Stored records:
____________________

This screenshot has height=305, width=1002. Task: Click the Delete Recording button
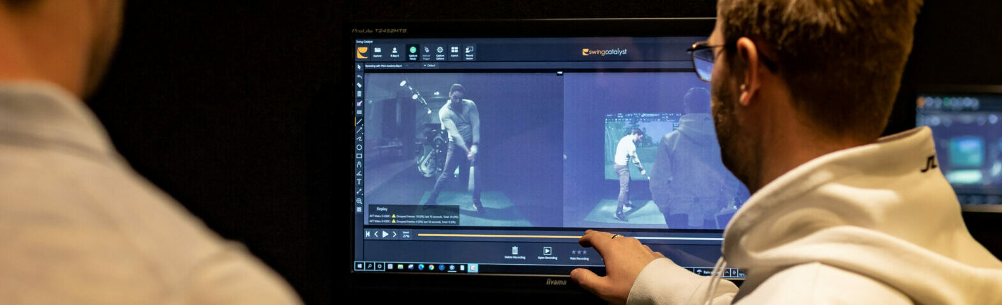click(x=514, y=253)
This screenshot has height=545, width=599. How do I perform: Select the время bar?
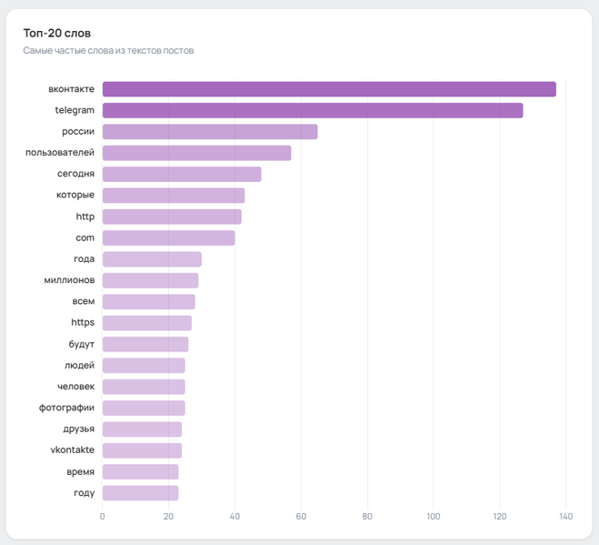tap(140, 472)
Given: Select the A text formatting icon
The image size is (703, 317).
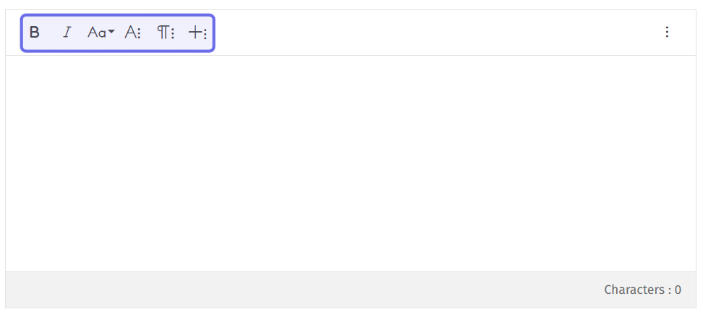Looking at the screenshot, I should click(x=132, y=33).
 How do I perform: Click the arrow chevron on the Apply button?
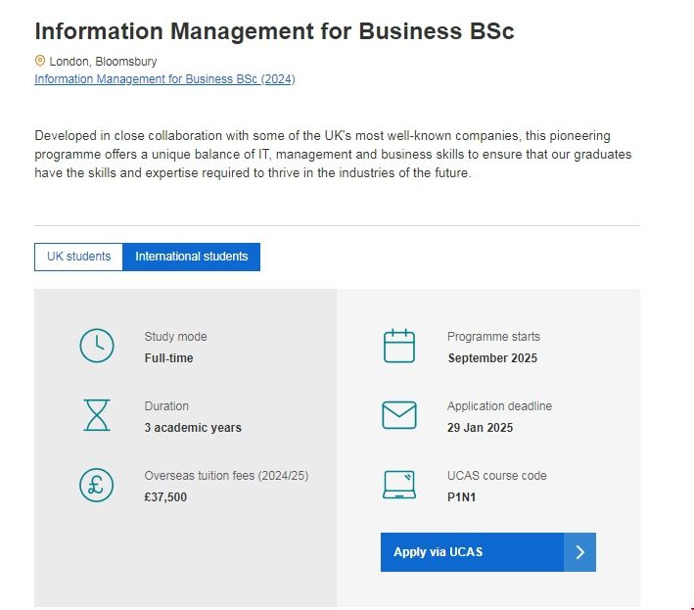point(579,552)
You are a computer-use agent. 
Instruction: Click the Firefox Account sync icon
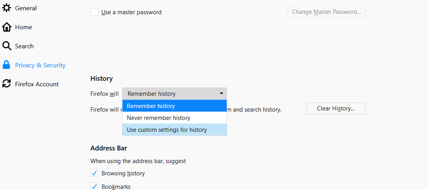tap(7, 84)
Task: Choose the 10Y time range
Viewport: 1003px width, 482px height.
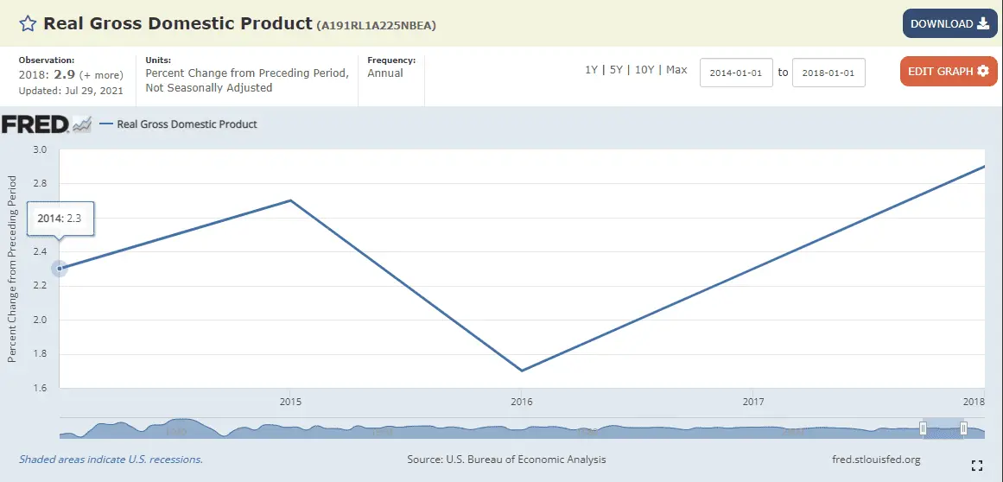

____________________

INSTRUCTIONS TO FOLLOW
The entries are to be transcribed word for word, without their images.

RESPONSE FOR THIS EXERCISE
This screenshot has height=305, width=1002. Task: Click the Delete Recording button
click(x=514, y=253)
This screenshot has height=545, width=599. How do I perform: Select the время bar?
tap(140, 472)
Given: Select the A text formatting icon
The image size is (703, 317).
Looking at the screenshot, I should click(x=132, y=33).
 How do I perform: Click the arrow chevron on the Apply button?
point(579,552)
You are a computer-use agent. 
Instruction: Click the Firefox Account sync icon
tap(7, 84)
Task: Choose the 10Y time range
Viewport: 1003px width, 482px height.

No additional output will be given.